## [Task requirements]
Return the stretch of items from the line that contains "Select 右键拖拽 in" through the line that contains "414x424 pixels. coord(305,373)", reproduced line for line without any change.

## [Working data]
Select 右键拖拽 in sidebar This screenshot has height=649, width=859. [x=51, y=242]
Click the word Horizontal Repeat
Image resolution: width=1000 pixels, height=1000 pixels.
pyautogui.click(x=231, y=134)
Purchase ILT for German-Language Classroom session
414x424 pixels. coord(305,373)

* * *

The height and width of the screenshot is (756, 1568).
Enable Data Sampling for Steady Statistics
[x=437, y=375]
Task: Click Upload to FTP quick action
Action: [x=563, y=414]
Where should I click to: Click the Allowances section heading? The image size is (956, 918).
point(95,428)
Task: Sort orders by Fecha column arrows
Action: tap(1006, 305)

==

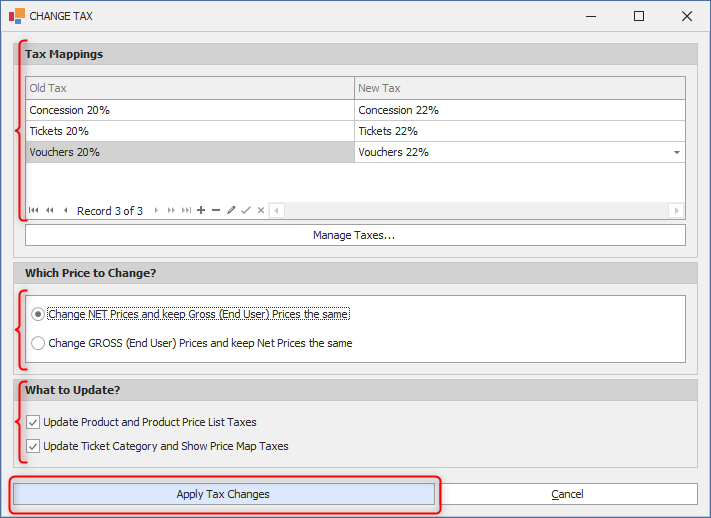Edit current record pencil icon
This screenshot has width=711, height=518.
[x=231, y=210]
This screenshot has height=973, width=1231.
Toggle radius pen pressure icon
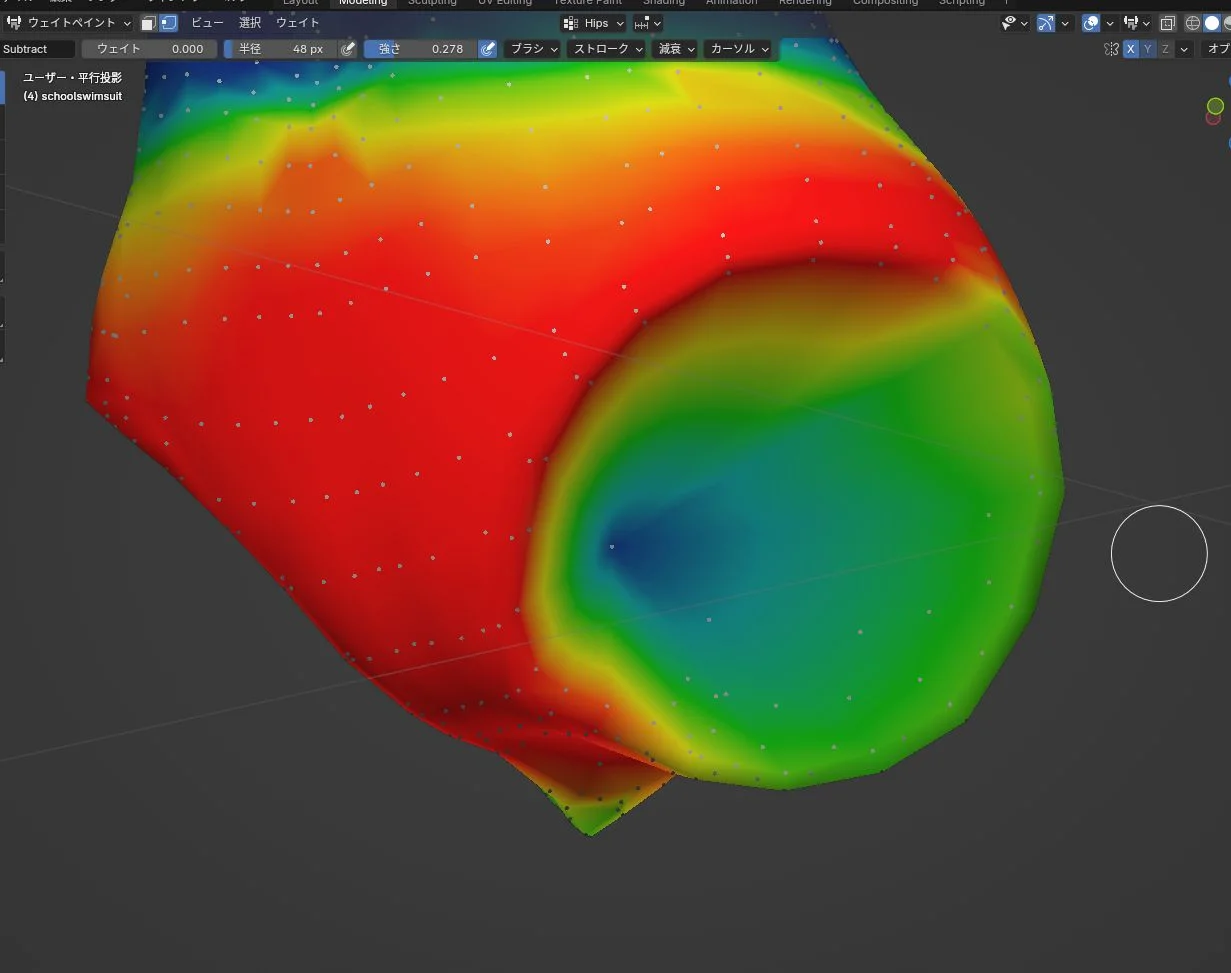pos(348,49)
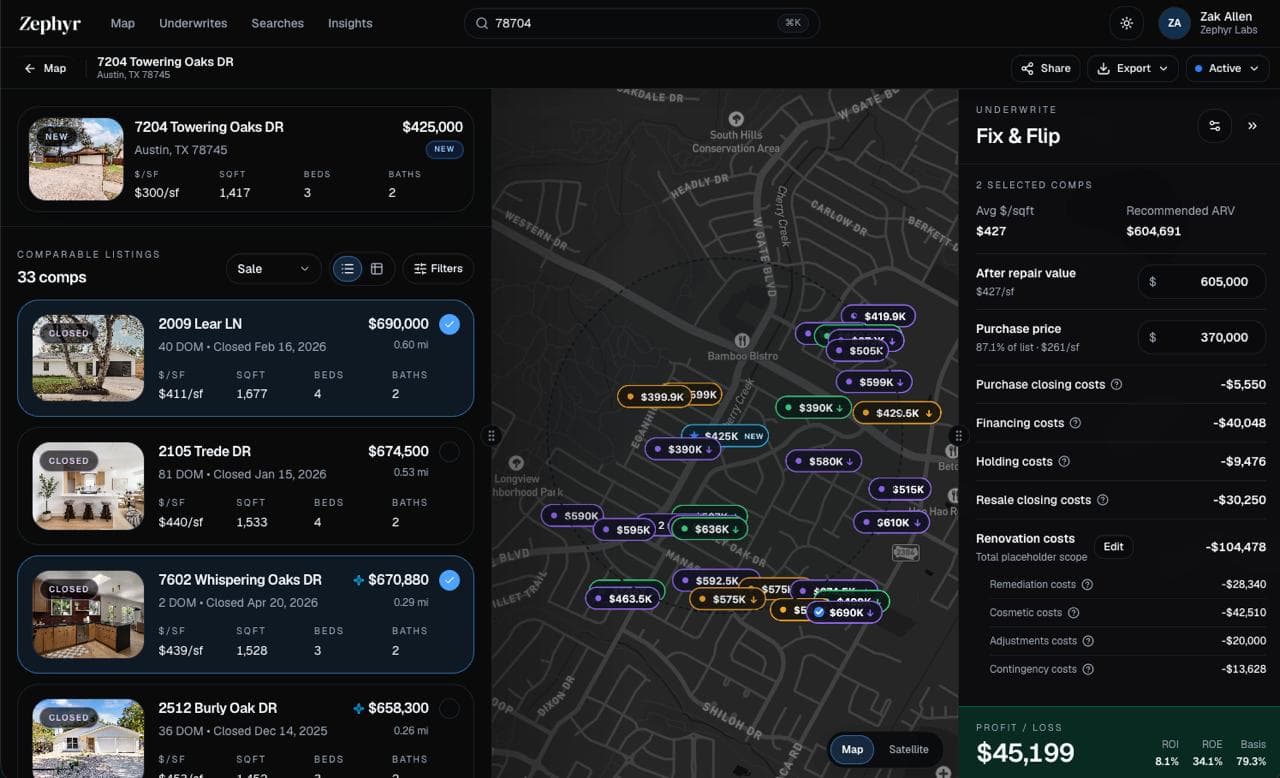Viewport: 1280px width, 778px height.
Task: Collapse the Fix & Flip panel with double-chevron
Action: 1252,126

## [Expected answer]
Select 右键拖拽 in sidebar This screenshot has height=649, width=859. [x=51, y=242]
Click the word Horizontal Repeat
Image resolution: width=1000 pixels, height=1000 pixels.
pyautogui.click(x=231, y=134)
Purchase ILT for German-Language Classroom session
414x424 pixels. coord(305,373)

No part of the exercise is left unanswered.